But to watch The Goop Lab as a series, with its arcing assumptions about the limitations of medical science, is also to wonder where to locate the line between open-mindedness and gullibility. It is to wonder why Gwyneth Paltrow, celebrity and salesperson, should be trusted as an arbiter of health. To have a body is to live in a constant state of uncertainty. Goop transforms that anxiety into a sales pitch.
Goop also, at times, turns that anxiety into a joke. Its products get a lot of mileage from puns. The Goop Lab, its title suggestive of scientific rigor, makes fun of the brand’s reputation for the opposite. The poster for the show features Paltrow, clad in a pink dress, situated on a graphic that is unmistakably evocative of labia. (“REACH NEW DEPTHS,” the poster offers, winkily.) Late last week, Goop released a candle called This Smells Like My Vagina. Scented with geranium, bergamot, and cedar “to put us in mind of fantasy, seduction, and a sophisticated warmth,” the object cost $75, was the subject of much discussion, and sold out almost immediately.
The Goop Lab continues that lulzy approach—each episode begins with a title-card disclaimer that the show is “designed to entertain and inform” rather than offer medical advice—but combines the mirth with deep earnestness. That creates its own kind of chaos. What is the meaningful difference, legal niceties aside, between “information” and “advice”? When a medium talks about Shrek during a reading that claims to connect the living to the dead, how seriously are audiences supposed to take that? When Julianne Hough, a celebrity best known as a ballroom performer on Dancing With the Stars, joins the show to talk about a childhood trauma that she held in her foot, is that a testament to the body as a site of discovery, or to a kind of medical anarchy? “How Goop’s Haters Made Gwyneth Paltrow’s Company Worth $250 Million” is the title of The New York Times’ 2018 feature on the brand and its founder; the company’s Netflix spin-off, as well, has the potential to troll all the way to the bank.
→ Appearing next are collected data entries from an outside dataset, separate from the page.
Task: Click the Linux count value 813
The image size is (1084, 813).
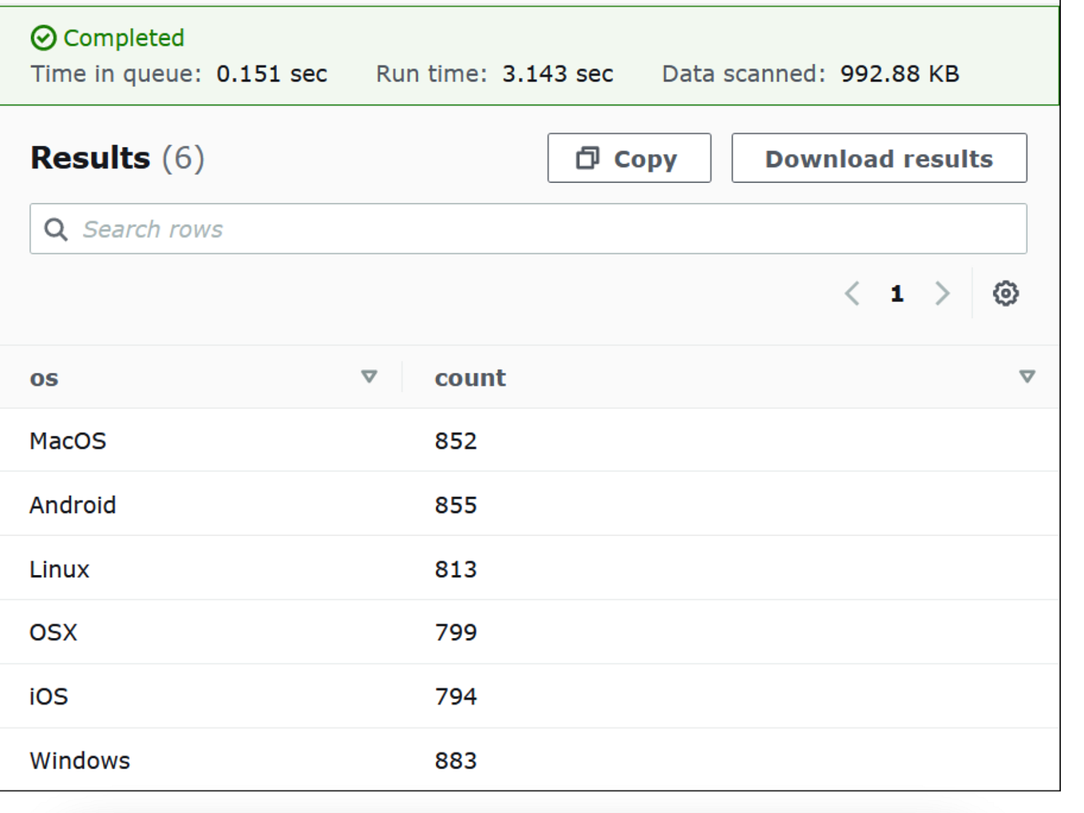Action: tap(456, 569)
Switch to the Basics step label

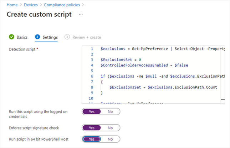point(22,37)
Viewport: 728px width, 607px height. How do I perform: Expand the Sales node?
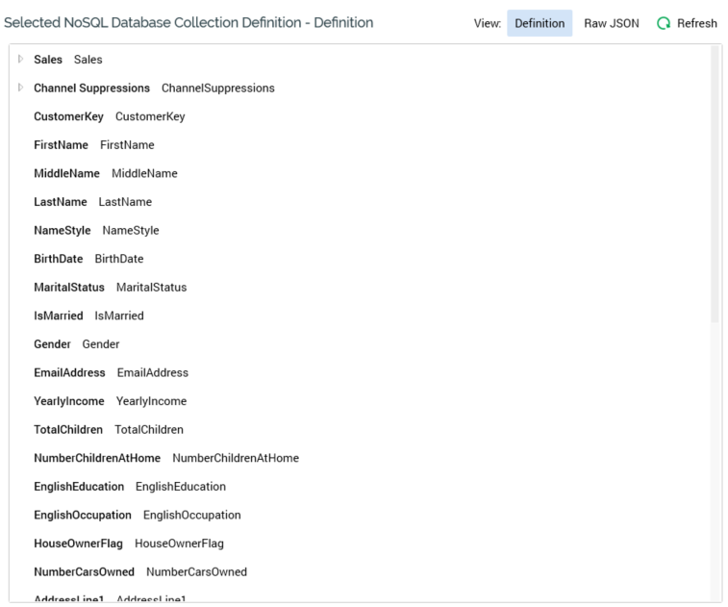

The Goop Lab is streaming into a moment in America that finds Medicare for All under discussion and the Affordable Care Act under attack. It presents itself as airy infotainment even as many Americans are unable to access even the most basic forms of medical care. That makes the show deeply uncomfortable to watch. So does The Goop Lab’s just-asking-questions approach to health—its breezy mistrust of expertise itself. The show, like the online store from which it is spun, is perfectly calibrated to the post-fact cynicisms of 2020. Can you improve your immune system through breathing techniques? Can you lower your biological age, even if you cannot control your chronological one? Maybe. But it is telling that Goop, the lifestyle brand that treats health as a luxury good, is the one asking those questions.